今の私たちは、はるか昔…蒸溜が公に認められる前にルーツを持つシングルモルトに囲まれている。農夫たちが収入を得るひとつの方法として、スピリッツをつくっていた時代―ブランド形成やマーケティング、ビジネスチャンスなど及びも付かない、生存、生計、そして保存というシンプルな目的のためのウイスキーづくりだ。
このような農夫たちがつくった「強くて透明なスピリッツ」は、オーク樽で寝かせると風味が良くなることが徐々に知られていった。さらにはフランス産ブランデーかスペイン産シェリーが入っていた樽であればなお良くなることが発見されて、「農産物」から「贅沢品」へ移行した。この時点から、ウイスキーは人々に珍重されるものになった(参考:ジョージ四世は1822年にスコットランドを訪れたとき、グレンリベットのウイスキーを所望した)。
しかし、「酒の熟成」を計画的に行うようになった頃から今日に至るまで、ウイスキーをつくる者は同じ難題を抱えている…「一定の、安定した品質のものを提供すること」だ。
1800年代のウイスキー業者たちは、紅茶やスパイスのブレンドで得た経験をウイスキーのヴァッティングに生かして、この難題を乗り越えた。そして連続式蒸溜機の登場とグレーンウイスキーの誕生により、現在ブレンデッドウイスキーと呼ばれるものが誕生した。
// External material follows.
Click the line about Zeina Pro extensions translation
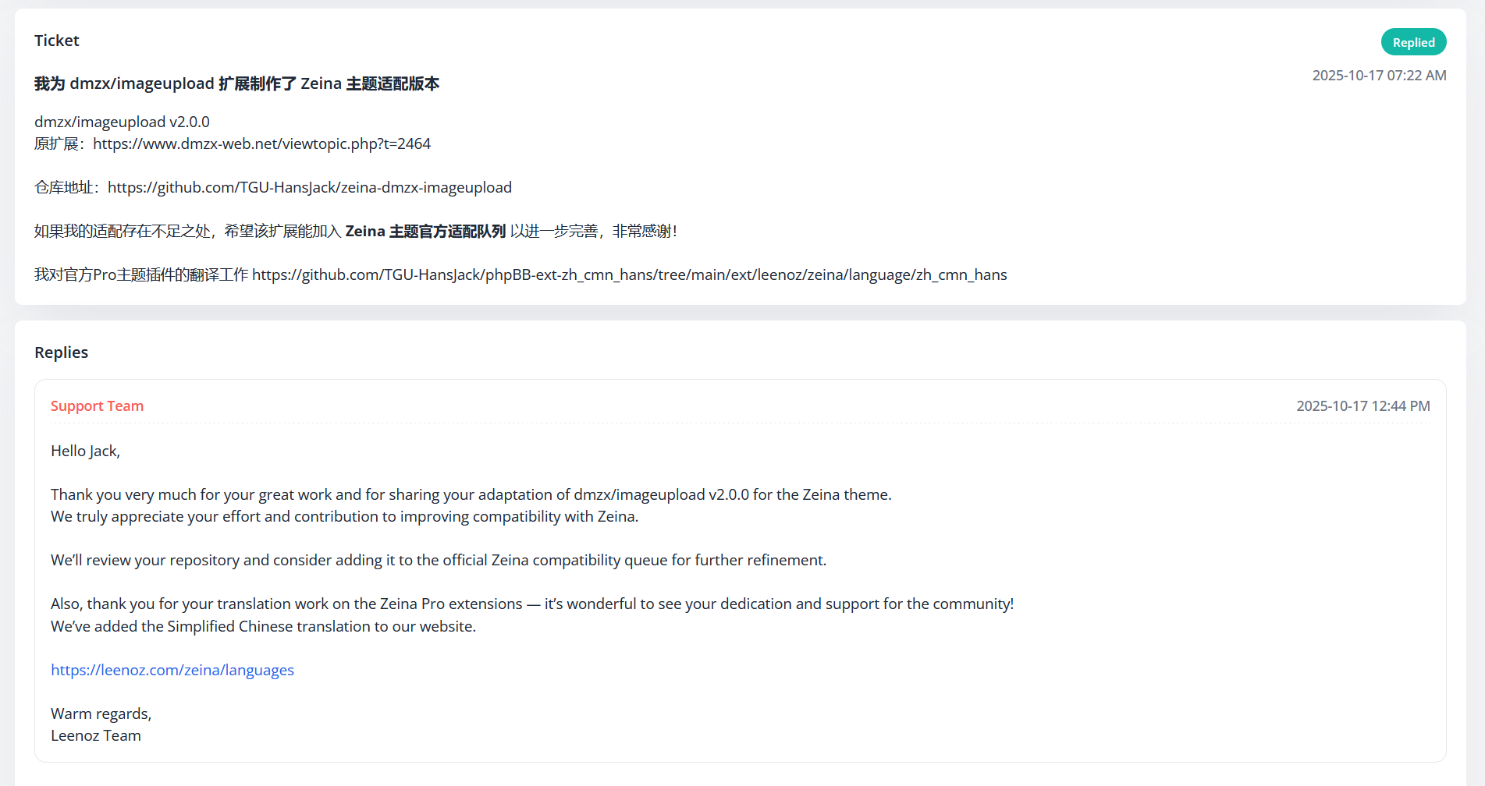(532, 604)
ブレンデッドスコッチウイスキーの誕生と発展には、当時の食料品小売店オーナーらが大きく寄与した。アレクサンダー・ウォーカーやジョン・デュワーといった人々が、自分の食料品店の常連客のために特別なブレンドを始めたのだ。それは当時人気を集めた各食料品店オリジナルブレンドの紅茶やスパイスと同様、多くの客を引きつけた。
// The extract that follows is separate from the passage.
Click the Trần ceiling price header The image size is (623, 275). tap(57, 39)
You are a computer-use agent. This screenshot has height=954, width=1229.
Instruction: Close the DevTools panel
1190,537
このような19世紀のブレンダーたちは、一般的には「ロバートソン」や「バクスター」などの大手の仲介業者から、まれに蒸溜所から直接ウイスキーを購入していた。その後、一定の製品をつくるには、原酒の在庫を管理する必要があると考え始めた。思うように原酒が手に入らないことも多々あるからだ。そしてブレンド専業から蒸溜事業にも手を広げていったのである。
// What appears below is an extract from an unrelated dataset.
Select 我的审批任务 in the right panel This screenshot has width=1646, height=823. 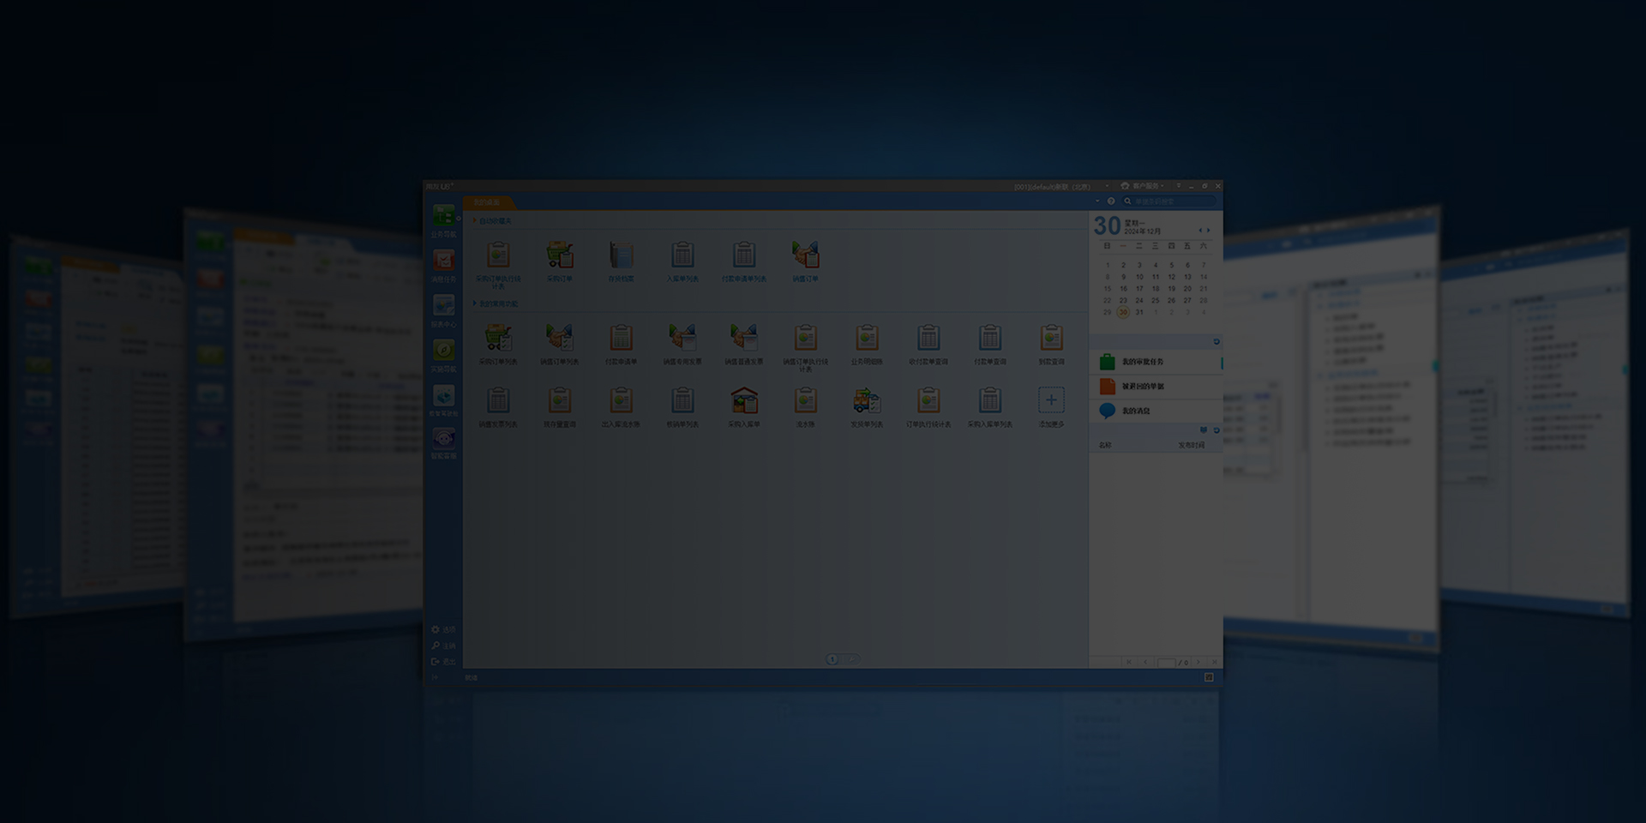(x=1143, y=362)
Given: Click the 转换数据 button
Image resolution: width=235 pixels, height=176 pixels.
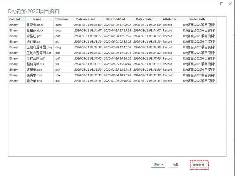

1886年にジョン・ウォーカー&サンズ社がカードゥ蒸溜所を買収し、1896年にはデュワーズ社がアバフェルディ 蒸溜所を、さらに1930年にはベルズ社がブレア・アソール蒸溜所を手に入れた。
つまり現在広く知られているこれらのブランドは、ウイスキーをブレンドして販売する小売店として始まり、最終的に蒸溜所を有するウイスキーメーカーとなったのである。今日スコットランドの有名な蒸溜所の多くは大手メーカーに属し、ブレンド用ウイスキーの生産に重点を置いている。
昨今スコットランドからアメリカまで、誰もが蒸溜所を建設したがっているほどウイスキーづくりは人気のある仕事なのに、ブレンディングだけを専門にしたいと望む者は少ない。蒸溜所を持たずブレンディングのみに注力する「ブレンディング専門業者」は失われた業種のように見える。 クラフトブレンダーたちはどこへ行ってしまったのだろう?
現代の例を挙げるとしてもほんの一握りだが(間違いなく新しいクラフト蒸溜所ほど多くない)、そんなクラフトブレンダーたちをご紹介しよう。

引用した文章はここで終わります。